- **Exercise brief**
Copy the entries from the line containing "This screenshot has height=832, width=1002." down to the line containing "center [42, 284].", swapping "Find the location of" for "Locate" and changing nothing else. Leave the pictures out.

- **Given data**
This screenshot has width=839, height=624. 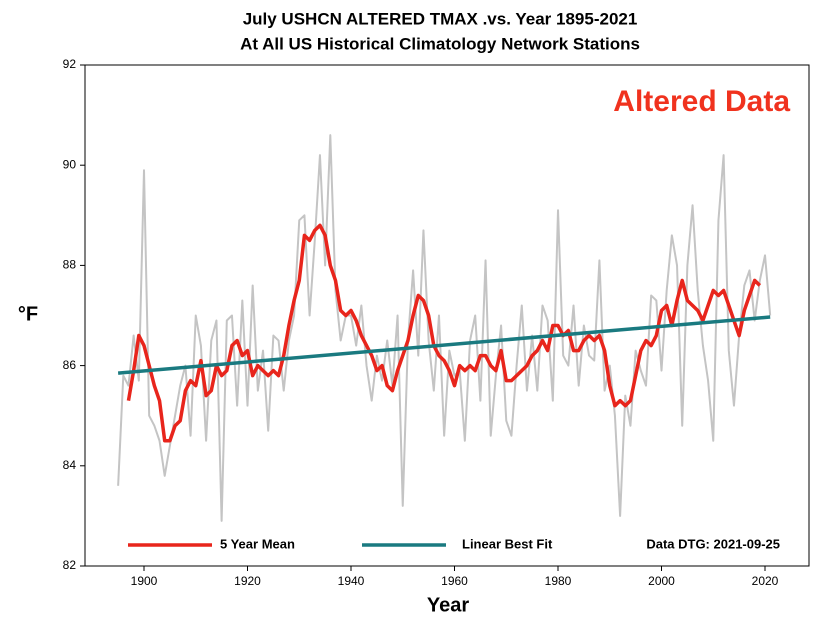 What do you see at coordinates (70, 164) in the screenshot?
I see `y-tick-label: 90` at bounding box center [70, 164].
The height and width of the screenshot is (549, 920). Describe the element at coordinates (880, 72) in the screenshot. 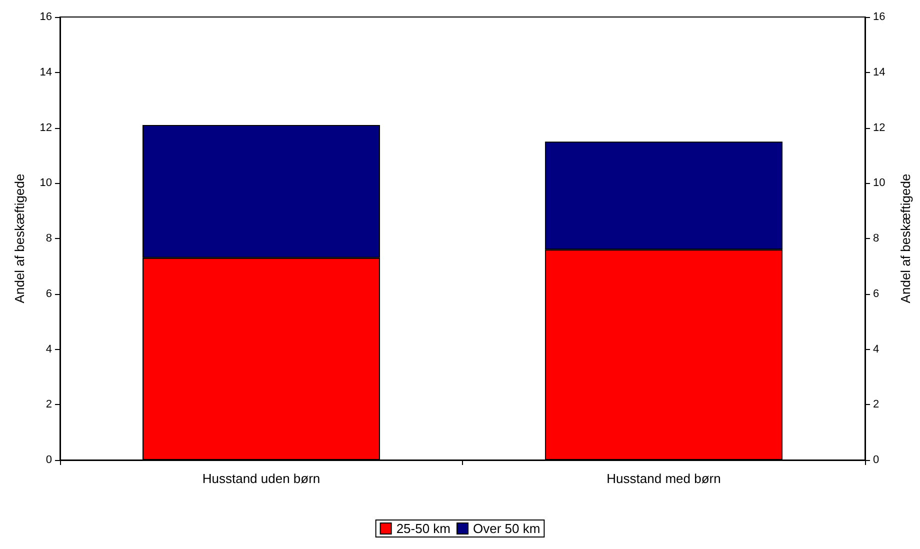

I see `y2-tick-label: 14` at that location.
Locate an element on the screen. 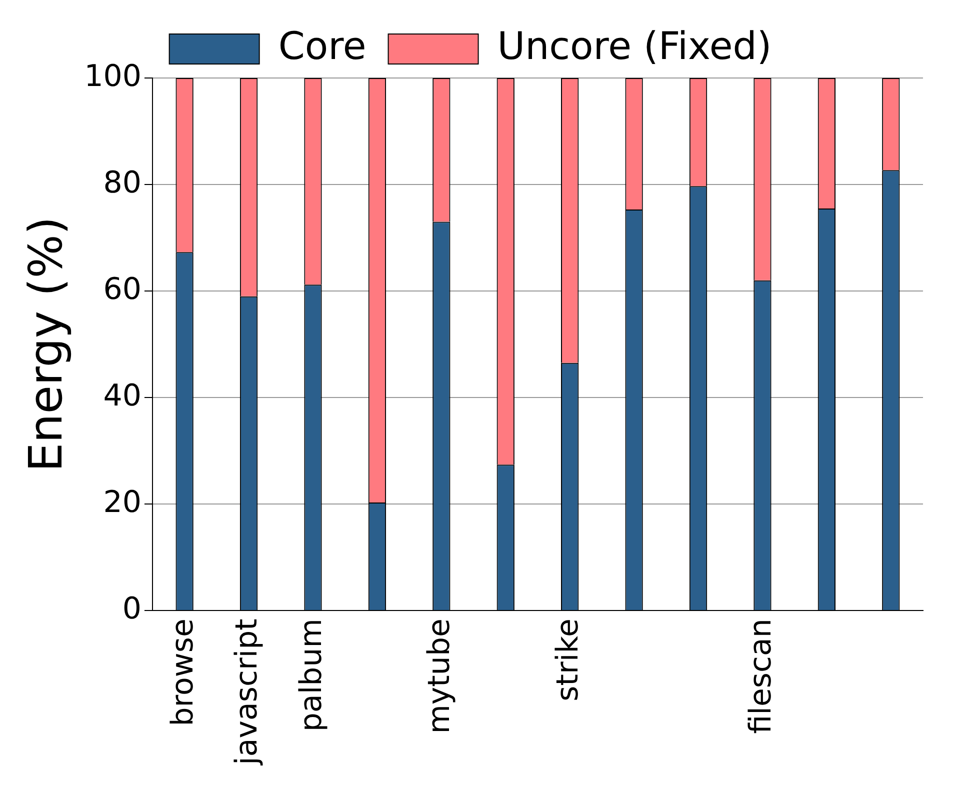 The height and width of the screenshot is (786, 953). y-axis-title: Energy (%) is located at coordinates (46, 344).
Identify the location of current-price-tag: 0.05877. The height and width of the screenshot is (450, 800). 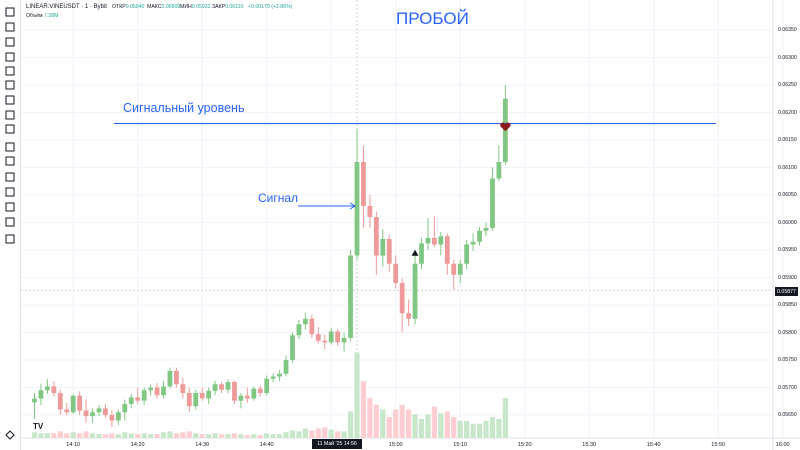
(786, 292).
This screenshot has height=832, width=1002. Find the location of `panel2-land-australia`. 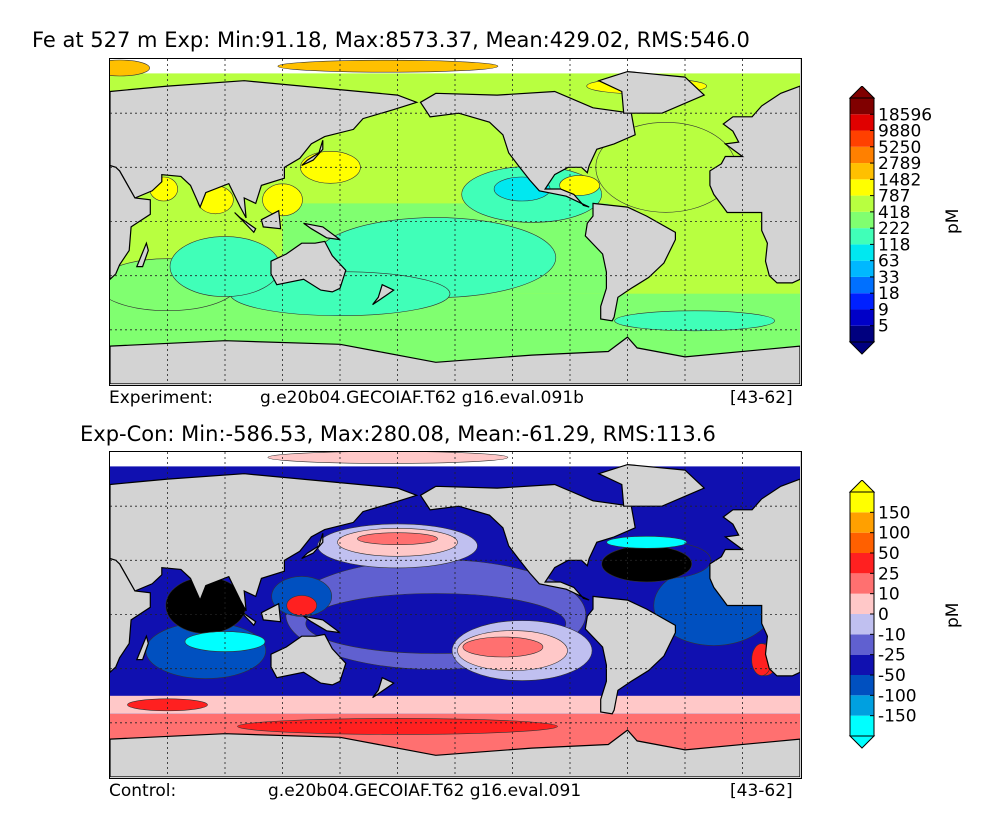

panel2-land-australia is located at coordinates (308, 660).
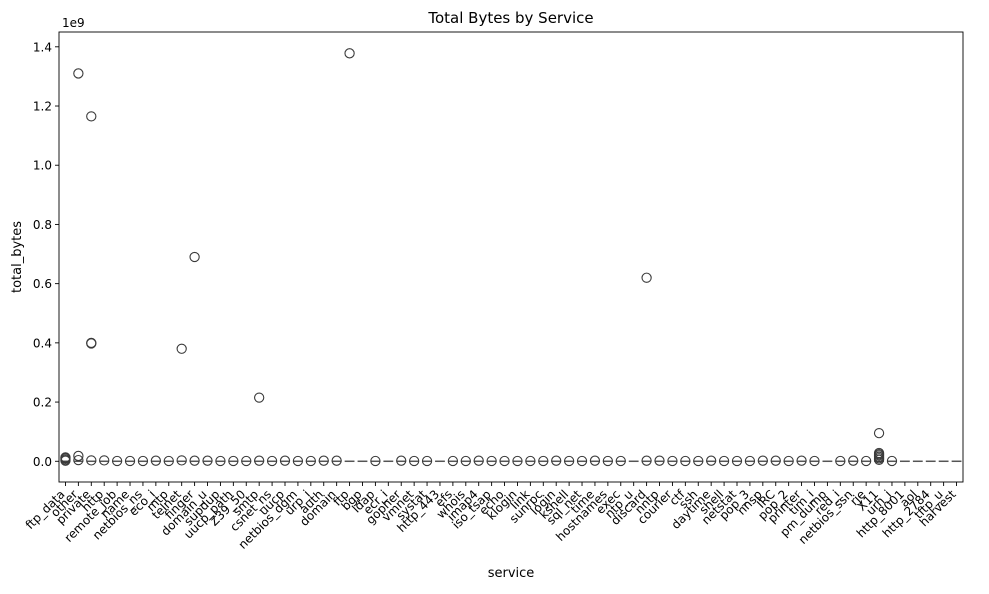 The image size is (989, 594). What do you see at coordinates (42, 284) in the screenshot?
I see `y-tick-label: 0.6` at bounding box center [42, 284].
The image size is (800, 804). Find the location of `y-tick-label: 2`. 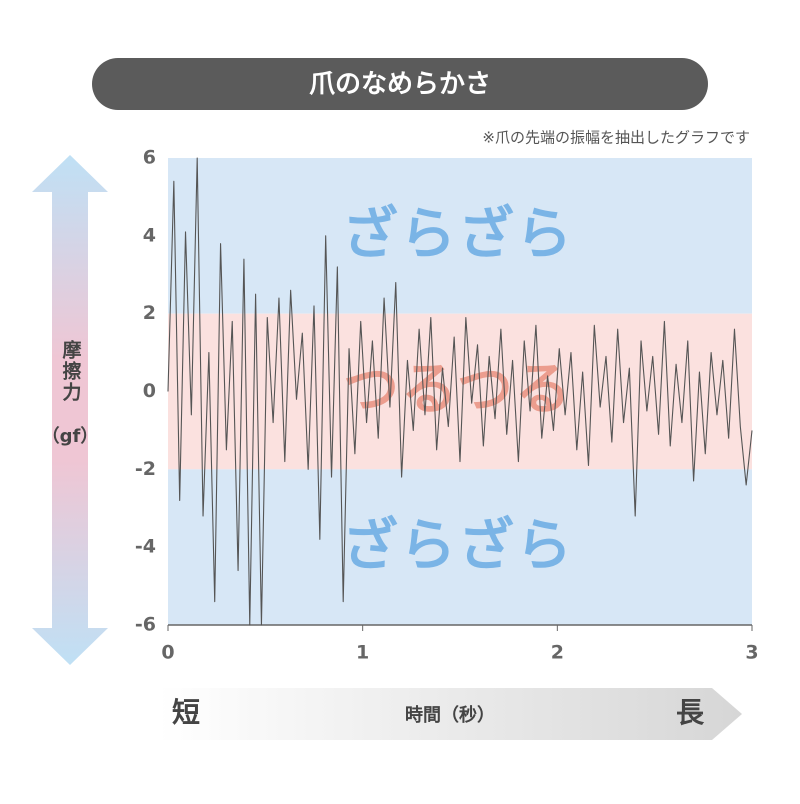

y-tick-label: 2 is located at coordinates (150, 313).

- **Solution to the problem**
This screenshot has height=832, width=1002. Locate `panel2-land-australia`. 

panel2-land-australia is located at coordinates (308, 660).
 The image size is (989, 594). What do you see at coordinates (42, 284) in the screenshot?
I see `y-tick-label: 0.6` at bounding box center [42, 284].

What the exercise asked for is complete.